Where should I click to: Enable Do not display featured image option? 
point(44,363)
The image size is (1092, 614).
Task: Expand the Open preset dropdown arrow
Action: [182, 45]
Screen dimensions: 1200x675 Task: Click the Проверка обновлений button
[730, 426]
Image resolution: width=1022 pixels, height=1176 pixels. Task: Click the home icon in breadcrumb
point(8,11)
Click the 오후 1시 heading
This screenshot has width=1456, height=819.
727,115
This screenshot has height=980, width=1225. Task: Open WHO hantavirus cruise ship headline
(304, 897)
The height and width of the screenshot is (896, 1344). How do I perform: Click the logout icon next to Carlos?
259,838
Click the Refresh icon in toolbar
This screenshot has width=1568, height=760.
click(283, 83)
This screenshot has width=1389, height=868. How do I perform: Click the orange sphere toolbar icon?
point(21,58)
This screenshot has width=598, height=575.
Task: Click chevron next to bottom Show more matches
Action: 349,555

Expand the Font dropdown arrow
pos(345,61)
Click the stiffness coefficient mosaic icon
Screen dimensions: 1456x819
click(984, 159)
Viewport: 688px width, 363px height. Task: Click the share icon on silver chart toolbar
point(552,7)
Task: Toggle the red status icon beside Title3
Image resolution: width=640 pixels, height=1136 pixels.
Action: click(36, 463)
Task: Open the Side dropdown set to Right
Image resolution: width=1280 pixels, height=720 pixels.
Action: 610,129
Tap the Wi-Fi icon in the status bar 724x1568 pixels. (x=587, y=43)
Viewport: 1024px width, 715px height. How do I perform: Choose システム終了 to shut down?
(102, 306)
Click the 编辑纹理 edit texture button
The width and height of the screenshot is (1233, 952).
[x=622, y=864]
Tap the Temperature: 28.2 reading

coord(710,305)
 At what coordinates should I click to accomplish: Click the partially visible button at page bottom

----------------

Your task - Beginning with the line that contains "Image resolution: width=1280", return every line through the end of the data above, exactly as written.

Exercise solution -
Image resolution: width=1280 pixels, height=720 pixels.
Action: 610,129
Tap the Wi-Fi icon in the status bar 724x1568 pixels. (x=587, y=43)
Viewport: 1024px width, 715px height. How do I perform: Choose システム終了 to shut down?
(102, 306)
Click the 编辑纹理 edit texture button
The width and height of the screenshot is (1233, 952).
[x=622, y=864]
Tap the Temperature: 28.2 reading

coord(710,305)
 At what coordinates should I click to accomplish: Click the partially visible button at page bottom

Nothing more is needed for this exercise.